Everything went to hell in New Ham because too much was shrouded in secrecy. There was no transparency. Allie was making decisions for the public based on information the public did not have. A free press might have also prevented the populist wave. It would have definitely prevented the military takeover, because the townspeople would not have been so willing to believe the fake news that Campbell spread. They would have known the truth, because a kid from the yearbook staff would have needled it out of the leaders. She would have held those leaders to account. The public would have understood the reasoning behind the execution, they would have known why Allie separated the girlfriend from the abusive Campbell, and they would have known that democracy had not been tampered with. They may not have liked all the decisions that Allie made, but by God, they would have understood why she made them.

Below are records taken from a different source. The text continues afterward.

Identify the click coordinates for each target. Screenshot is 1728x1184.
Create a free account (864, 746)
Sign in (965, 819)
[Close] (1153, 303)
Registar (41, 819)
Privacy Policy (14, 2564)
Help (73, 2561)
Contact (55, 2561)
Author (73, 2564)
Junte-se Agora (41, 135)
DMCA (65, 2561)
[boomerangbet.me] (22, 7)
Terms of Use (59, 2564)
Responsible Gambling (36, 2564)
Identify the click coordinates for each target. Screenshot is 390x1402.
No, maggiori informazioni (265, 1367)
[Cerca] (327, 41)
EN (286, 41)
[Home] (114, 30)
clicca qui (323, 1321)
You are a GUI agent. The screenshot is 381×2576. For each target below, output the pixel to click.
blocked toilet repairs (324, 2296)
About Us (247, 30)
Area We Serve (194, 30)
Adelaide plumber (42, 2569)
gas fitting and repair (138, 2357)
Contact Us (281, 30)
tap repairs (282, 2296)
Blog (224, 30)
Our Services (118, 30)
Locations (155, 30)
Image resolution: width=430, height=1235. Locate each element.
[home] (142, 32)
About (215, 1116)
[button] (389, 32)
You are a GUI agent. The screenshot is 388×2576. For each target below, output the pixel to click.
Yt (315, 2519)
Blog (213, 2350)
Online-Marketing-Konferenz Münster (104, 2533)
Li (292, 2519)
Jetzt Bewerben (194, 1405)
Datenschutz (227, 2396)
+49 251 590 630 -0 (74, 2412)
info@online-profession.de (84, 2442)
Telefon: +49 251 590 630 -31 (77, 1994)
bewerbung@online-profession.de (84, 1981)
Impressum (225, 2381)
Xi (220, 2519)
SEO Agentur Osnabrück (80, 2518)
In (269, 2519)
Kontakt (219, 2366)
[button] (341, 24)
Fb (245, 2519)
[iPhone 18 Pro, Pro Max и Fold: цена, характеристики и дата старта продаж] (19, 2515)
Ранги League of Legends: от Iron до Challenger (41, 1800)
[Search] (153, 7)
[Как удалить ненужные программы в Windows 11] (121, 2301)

Ultimately, I came away from The Society with a better appreciation for our free press, and though I know it’s broken in so many ways, and that large swaths of the American public remain willfully oblivious to what the press has to offer, at least it’s there. At least we have an opportunity to understand what’s going on in our country. Donald Trump may be running the United States into the ground, but at least we are provided with the details. We see him. We can hold him accountable. We can call him on his bullsh*t. We can plan — and vote — accordingly. We may feel powerless to do it, but at least it’s not all happening behind the curtain.

It’s what is missing from The Society, and if the town of New Ham ever hopes to succeed in season two or three, those damn teenagers are going to need to implement a free press. It is absolutely crucial to a successful government, and the first season of The Society illustrates exactly why.